If I have a massive particle constrained to the surface of a Riemannian manifold (the metric tensor is positive definite) with kinetic energy $$T=\dfrac 12mg_{\mu\nu} \dfrac{\text dx^{\mu}}{\text dt} \dfrac{\text dx^{\nu}}{\text dt}$$ then I believe I should be able to derive the geodesic equations for this manifold by applying the Euler-Lagrange equations to the Lagrangian $$L:=g_{\mu \nu}\dfrac{\text dx^{\mu}}{\text dt} \dfrac{\text dx^{\nu}}{\text dt}.$$ However, when I go to do this, here's what I find: $$\dfrac{\partial L}{\partial x^{\sigma}} = \dfrac{\partial g_{\mu\nu}}{\partial x^{\sigma}} \dfrac{\text dx^{\mu}}{\text dt}\dfrac{\text dx^{\nu}}{\text dt}.$$ Moreover, $$\dfrac{\text d}{\text dt}\left(\dfrac{\partial L}{\partial (\text dx^{\sigma}/\text dt)}\right)=\dfrac{\text d}{\text dt}\left(2g_{\sigma\mu} \dfrac{\text dx^{\mu}}{\text dt}\right)=2g_{\sigma\mu} \dfrac{\text d^2x^{\mu}}{\text dt^2}.$$ Setting these expressions equal and multiplying by the inverse metric, I obtain $$\dfrac{\text d^2x^{\tau}}{\text dt^2} - \dfrac 12 g^{\tau\sigma}\dfrac{\partial g_{\mu\nu}}{\partial x^{\sigma}} \dfrac{\text dx^{\mu}}{\text dt} \dfrac{\text dx^{\nu}}{\text dt} = 0.$$ This looks similar to the geodesic equation, but something is off about the "Christoffel Symbols" of this equation.

What's wrong with my derivation?

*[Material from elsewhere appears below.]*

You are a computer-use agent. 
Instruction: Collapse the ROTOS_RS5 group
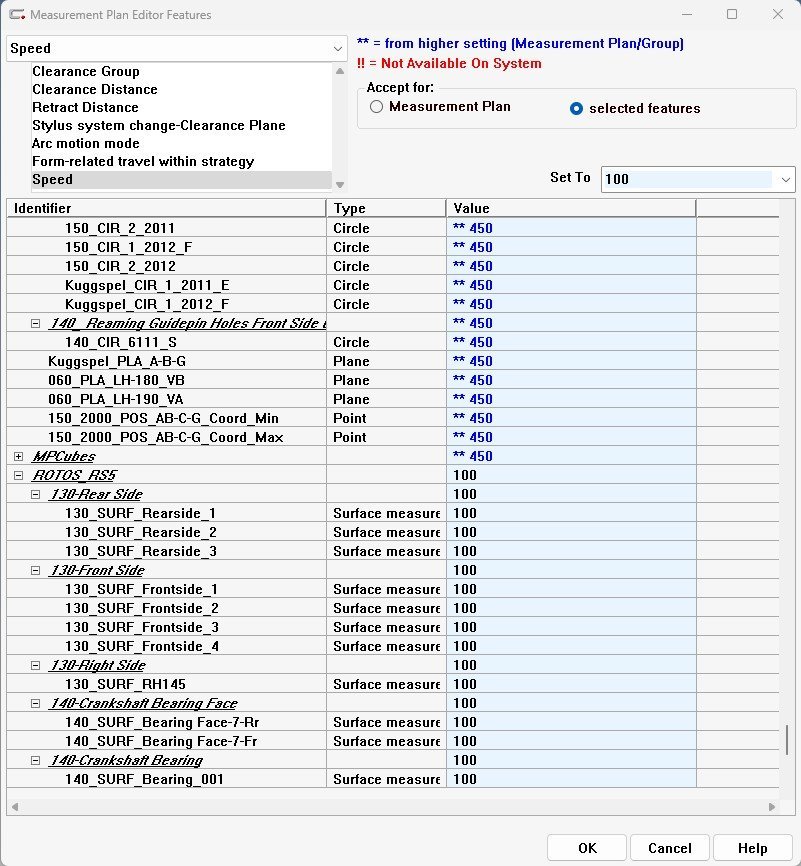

Any help is appreciated. Thanks.

You're using ##t## for proper time, not coordinate time, right?

If you take the derivative of ##2g_{\sigma \mu} \frac{dx^\mu}{dt}## you get ##2 \frac{d g_{\sigma \mu}}{dt} \frac{dx^\mu}{dt} + 2 g_{\sigma \mu} \frac{d^2 x^\mu}{dt^2}##. I know that ##g_{\sigma \mu}## is not explicitly a function of ##t##, but it is a function of ##x^\lambda##. You use the chain rule (or whatever it's called):

##\frac{d g_{\sigma \mu}}{dt} = \frac{\partial g_{\sigma \mu}}{\partial x^\lambda} \frac{dx^\lambda}{dt}##

acegikmoqsuwy
Why is this in the relativity forum? It is purely classical mechanics.

You're using ##t## for proper time, not coordinate time, right?

It is a massive particle constrained to move freely on a manifold. Think spherical pendulum with g being the metric on the sphere. It has nothing to do with proper time.

Yes, this is purely classical mechanics. I posted in here because I was going to have some follow up questions regarding relativity, but I've resolved them now. Thanks.

Yes, this is purely classical mechanics. I posted in here because I was going to have some follow up questions regarding relativity, but I've resolved them now. Thanks.
I would suggest you do not do things this way. You managed to confuse one poster (who anyway was able to help you, but it could have been worse). Instead, I suggest you post questions where they belong and if you have follow-ups or spin-offs more suited for a different part of the forum they can be posted in a new thread.

Why is this in the relativity forum? It is purely classical mechanics.
Thanks. Moved.

Why is this in the relativity forum? It is purely classical mechanics.

It is a massive particle constrained to move freely on a manifold. Think spherical pendulum with g being the metric on the sphere. It has nothing to do with proper time.

Well, without specifying what the metric is, it works just as well for classical or relativistic physics.

Well, without specifying what the metric is, it works just as well for classical or relativistic physics.
Of course, it is just the derivation of the geodesic equations, I am not arguing that. Just saying that it may be confusing to the OP to start talking about proper time for a classical mechanics problem (g is specified to be positive definite in the OP and it explicitly talks about a particle constrained to a manifold).